Las matriculaciones de turismos y todoterrenos en Reino Unido alcanzaron un volumen de 79.594 unidades en el segundo mes del año actual, lo que supone un descenso del 2,9% en comparación con las 81.969 unidades de 2019.

Según la patronal británica SMMT, este retroceso de las entregas de automóviles en el país en febrero se explica por la caída en la confianza de los consumidores y por la incertidumbre en relación con qué tecnología comprar.
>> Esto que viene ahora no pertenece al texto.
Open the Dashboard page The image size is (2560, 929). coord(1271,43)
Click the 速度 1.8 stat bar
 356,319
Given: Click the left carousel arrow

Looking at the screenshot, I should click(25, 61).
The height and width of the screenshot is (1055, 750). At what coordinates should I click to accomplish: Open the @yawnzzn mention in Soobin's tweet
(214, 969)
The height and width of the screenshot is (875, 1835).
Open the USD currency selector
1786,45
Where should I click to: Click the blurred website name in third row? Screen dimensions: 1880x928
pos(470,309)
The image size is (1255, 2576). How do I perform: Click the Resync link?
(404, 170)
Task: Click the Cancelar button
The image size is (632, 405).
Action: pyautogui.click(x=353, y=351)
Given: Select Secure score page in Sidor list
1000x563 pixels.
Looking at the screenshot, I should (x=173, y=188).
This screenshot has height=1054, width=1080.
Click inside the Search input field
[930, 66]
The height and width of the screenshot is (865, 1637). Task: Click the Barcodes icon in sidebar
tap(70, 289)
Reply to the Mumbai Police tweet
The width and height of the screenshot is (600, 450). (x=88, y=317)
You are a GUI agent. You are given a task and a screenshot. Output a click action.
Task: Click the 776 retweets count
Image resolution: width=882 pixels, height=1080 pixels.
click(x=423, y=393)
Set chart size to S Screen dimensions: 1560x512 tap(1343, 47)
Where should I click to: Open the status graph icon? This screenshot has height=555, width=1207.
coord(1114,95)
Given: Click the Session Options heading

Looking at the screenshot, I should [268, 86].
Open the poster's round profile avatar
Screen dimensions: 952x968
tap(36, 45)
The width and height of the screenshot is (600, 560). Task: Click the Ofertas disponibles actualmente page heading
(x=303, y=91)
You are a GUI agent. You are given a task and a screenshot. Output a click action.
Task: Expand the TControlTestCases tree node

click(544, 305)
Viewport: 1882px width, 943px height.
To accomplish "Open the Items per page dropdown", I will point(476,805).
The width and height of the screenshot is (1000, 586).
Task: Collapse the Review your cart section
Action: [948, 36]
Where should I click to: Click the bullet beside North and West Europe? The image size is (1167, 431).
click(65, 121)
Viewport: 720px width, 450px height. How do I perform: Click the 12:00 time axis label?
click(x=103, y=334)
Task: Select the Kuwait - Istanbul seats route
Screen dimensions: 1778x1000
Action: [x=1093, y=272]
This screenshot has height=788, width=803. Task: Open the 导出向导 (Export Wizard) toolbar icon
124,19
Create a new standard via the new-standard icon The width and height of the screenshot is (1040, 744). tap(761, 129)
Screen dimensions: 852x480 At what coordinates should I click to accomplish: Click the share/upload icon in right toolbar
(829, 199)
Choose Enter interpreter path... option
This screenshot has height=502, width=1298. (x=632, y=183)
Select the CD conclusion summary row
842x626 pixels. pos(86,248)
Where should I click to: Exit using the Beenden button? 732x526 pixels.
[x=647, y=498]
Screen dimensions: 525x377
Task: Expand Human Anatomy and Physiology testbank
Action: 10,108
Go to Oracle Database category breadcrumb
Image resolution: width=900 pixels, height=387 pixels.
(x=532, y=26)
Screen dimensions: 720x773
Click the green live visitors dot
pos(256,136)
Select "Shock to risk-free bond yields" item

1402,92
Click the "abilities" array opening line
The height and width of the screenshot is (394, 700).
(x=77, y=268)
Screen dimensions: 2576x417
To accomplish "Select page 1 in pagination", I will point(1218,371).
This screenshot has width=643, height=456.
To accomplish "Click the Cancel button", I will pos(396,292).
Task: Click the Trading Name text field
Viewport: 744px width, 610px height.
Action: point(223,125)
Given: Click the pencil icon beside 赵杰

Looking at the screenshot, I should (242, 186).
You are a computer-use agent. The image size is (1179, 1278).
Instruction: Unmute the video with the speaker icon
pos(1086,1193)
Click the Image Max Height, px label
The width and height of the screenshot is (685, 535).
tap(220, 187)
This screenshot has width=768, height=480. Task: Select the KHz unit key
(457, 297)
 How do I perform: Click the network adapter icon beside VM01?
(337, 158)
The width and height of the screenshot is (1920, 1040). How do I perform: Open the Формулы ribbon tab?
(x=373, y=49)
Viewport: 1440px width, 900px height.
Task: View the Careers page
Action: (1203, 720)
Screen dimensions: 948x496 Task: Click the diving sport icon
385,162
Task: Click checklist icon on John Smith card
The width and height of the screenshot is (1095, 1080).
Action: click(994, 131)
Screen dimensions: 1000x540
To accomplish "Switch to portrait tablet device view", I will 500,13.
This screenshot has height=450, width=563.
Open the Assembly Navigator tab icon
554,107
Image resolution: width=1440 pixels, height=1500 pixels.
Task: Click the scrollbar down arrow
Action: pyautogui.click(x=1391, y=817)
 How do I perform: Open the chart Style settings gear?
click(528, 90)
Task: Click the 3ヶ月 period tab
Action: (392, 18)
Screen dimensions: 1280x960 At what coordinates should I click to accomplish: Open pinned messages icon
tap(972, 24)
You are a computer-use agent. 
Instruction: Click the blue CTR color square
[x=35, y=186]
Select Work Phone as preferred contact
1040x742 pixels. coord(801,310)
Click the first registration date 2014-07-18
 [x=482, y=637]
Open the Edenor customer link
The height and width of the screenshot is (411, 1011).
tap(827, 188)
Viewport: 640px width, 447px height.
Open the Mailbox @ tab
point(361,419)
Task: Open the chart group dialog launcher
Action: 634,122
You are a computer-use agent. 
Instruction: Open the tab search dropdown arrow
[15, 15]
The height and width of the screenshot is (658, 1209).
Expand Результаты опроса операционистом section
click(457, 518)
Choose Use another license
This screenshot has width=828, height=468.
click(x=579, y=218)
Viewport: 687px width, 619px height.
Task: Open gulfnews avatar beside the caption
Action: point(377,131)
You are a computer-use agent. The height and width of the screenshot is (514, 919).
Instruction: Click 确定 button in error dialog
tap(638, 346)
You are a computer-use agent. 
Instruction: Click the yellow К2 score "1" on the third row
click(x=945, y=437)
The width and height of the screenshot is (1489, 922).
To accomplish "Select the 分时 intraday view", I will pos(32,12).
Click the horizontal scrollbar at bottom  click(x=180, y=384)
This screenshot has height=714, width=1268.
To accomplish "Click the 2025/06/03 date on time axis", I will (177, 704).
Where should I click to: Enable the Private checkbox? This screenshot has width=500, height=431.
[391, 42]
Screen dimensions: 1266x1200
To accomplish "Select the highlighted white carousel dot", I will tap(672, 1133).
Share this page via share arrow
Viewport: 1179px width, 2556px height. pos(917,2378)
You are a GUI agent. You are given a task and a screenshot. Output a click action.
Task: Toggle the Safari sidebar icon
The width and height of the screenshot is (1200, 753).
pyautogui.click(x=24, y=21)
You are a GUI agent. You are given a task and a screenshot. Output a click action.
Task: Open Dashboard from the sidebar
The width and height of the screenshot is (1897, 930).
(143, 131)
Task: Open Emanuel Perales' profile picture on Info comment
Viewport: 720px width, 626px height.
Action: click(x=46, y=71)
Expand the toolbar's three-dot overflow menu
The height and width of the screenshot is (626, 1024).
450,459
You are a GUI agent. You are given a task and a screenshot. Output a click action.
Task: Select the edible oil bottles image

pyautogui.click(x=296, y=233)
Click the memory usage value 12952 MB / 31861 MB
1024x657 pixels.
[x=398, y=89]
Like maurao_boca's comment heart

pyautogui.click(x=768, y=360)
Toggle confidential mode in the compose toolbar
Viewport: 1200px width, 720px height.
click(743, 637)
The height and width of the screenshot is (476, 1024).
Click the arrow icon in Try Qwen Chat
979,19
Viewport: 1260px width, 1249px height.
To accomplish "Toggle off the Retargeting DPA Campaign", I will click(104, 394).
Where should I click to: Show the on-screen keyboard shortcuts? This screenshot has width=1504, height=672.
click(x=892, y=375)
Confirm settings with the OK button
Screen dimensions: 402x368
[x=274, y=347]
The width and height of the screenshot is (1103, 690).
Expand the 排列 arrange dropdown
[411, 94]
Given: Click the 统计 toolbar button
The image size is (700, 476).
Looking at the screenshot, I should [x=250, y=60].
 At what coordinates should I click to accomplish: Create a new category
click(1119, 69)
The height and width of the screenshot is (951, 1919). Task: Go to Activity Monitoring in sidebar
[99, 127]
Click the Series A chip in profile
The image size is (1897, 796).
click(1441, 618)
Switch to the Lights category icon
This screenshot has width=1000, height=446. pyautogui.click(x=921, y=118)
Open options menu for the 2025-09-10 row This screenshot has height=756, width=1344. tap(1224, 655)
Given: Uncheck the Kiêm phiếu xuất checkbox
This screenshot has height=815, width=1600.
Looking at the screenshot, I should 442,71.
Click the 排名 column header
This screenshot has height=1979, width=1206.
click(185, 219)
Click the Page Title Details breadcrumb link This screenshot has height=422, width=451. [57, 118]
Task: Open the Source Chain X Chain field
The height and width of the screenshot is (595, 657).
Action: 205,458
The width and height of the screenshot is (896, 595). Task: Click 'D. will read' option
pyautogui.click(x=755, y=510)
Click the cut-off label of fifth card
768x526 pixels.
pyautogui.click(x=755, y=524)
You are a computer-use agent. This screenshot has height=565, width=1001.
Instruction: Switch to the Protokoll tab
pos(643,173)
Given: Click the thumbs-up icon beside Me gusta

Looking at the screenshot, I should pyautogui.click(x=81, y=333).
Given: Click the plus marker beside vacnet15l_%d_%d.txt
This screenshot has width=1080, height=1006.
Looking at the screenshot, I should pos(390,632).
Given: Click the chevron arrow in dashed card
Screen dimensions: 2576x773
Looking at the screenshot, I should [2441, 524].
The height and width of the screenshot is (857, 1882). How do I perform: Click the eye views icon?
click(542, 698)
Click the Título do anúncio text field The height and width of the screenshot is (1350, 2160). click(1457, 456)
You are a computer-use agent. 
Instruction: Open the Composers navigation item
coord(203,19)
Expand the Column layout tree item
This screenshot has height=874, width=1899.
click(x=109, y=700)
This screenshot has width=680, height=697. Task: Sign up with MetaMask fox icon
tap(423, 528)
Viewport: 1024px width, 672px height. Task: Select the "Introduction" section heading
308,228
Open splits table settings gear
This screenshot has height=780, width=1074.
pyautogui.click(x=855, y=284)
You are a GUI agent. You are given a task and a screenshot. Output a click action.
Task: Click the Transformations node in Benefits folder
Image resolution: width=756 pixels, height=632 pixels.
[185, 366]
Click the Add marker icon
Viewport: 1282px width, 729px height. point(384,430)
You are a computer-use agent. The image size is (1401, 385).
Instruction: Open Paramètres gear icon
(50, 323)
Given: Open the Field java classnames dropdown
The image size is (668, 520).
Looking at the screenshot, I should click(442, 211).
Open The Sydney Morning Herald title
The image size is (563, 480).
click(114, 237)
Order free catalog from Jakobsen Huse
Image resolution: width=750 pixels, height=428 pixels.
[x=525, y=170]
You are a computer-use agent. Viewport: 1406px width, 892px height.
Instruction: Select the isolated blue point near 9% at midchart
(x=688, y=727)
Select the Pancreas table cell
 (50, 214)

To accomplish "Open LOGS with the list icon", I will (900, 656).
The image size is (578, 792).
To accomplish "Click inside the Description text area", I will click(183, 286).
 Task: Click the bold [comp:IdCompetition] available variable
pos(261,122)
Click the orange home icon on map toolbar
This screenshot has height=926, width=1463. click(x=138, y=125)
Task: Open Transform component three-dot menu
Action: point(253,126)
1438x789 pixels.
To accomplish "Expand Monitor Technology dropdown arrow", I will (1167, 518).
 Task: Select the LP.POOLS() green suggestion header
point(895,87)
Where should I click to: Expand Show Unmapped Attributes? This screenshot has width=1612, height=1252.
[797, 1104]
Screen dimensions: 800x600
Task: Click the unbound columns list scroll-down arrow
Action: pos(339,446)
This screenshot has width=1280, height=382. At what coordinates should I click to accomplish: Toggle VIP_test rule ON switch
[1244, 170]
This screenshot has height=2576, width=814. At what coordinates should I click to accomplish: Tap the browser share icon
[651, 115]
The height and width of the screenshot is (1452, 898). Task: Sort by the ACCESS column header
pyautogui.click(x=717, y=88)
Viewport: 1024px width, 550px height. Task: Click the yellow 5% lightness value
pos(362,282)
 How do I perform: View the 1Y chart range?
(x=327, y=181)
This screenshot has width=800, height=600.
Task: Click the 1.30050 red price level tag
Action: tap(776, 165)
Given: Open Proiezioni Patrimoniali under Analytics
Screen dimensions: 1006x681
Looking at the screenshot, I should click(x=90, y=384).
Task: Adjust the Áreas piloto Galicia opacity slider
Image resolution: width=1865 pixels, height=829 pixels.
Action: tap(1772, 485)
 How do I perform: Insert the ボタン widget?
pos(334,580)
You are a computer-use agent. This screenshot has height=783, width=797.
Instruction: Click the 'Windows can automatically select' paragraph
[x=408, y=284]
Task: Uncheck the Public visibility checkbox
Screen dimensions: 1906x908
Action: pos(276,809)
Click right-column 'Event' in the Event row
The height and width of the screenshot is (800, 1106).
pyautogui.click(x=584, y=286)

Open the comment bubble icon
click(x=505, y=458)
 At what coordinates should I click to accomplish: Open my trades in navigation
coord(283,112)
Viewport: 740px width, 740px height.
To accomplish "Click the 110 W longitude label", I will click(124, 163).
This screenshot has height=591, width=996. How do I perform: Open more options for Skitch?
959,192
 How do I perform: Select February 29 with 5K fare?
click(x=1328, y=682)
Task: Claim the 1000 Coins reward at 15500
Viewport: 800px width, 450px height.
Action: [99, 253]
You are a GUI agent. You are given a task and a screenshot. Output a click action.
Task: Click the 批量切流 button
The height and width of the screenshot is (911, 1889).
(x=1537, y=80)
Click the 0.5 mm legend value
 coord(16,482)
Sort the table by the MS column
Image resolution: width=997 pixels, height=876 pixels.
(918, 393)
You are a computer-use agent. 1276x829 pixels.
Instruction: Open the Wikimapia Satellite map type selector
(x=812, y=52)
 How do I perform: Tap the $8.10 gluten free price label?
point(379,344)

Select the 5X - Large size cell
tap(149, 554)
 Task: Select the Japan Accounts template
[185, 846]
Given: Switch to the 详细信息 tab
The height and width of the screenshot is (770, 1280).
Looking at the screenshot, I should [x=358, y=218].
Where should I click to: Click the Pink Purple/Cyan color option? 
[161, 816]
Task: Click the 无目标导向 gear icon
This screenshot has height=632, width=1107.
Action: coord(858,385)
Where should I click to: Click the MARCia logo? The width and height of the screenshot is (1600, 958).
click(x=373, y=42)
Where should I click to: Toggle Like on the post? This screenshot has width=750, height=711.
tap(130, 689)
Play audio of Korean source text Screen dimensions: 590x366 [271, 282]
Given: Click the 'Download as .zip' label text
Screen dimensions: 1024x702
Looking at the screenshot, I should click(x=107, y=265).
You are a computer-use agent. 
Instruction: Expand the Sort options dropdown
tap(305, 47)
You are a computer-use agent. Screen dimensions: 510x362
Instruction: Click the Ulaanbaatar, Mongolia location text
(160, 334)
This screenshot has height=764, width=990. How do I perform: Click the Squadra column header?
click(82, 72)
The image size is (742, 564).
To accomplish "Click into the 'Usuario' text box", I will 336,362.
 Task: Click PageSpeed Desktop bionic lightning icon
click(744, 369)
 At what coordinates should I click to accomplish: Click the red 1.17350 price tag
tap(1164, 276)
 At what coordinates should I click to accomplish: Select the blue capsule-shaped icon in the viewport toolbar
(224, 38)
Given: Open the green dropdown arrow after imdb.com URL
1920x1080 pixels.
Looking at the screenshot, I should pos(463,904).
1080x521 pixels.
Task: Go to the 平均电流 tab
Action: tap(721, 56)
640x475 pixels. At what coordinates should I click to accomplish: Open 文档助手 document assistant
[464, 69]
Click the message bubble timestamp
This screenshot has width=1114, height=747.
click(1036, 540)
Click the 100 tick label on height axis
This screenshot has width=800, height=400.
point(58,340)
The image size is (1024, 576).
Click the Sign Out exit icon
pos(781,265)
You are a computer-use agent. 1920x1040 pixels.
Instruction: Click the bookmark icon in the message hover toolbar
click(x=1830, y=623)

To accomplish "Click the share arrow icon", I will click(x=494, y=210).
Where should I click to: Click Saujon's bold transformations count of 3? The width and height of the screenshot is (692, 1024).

En el primer bimestre de 2020, las entregas de turismos y todoterrenos en el mercado británico experimentaron un retroceso del 5,8% en la comparativa interanual, hasta 228.873 unidades (242.982 unidades el año pasado).

El modelo más vendido en febrero fue el Volkswagen Golf, con 3.457 unidades, por delante del Ford Fiesta, con 3.123 unidades; del Ford Focus, con 2.764 unidades; del Vauxhall Corsa, con 1.871 unidades, y del Mercedes-Benz Clase A, con 1.648 unidades.

En los dos primeros meses del año actual, el Ford Fiesta lideró el ranking, con 9.210 unidades, seguido del Ford Focus, con 8.051 unidades; del Volkswagen Golf, con 7.484 unidades; del Vauxhall Corsa, con 6.244 unidades, y del Nissan Qashqai, con 5.901 unidades.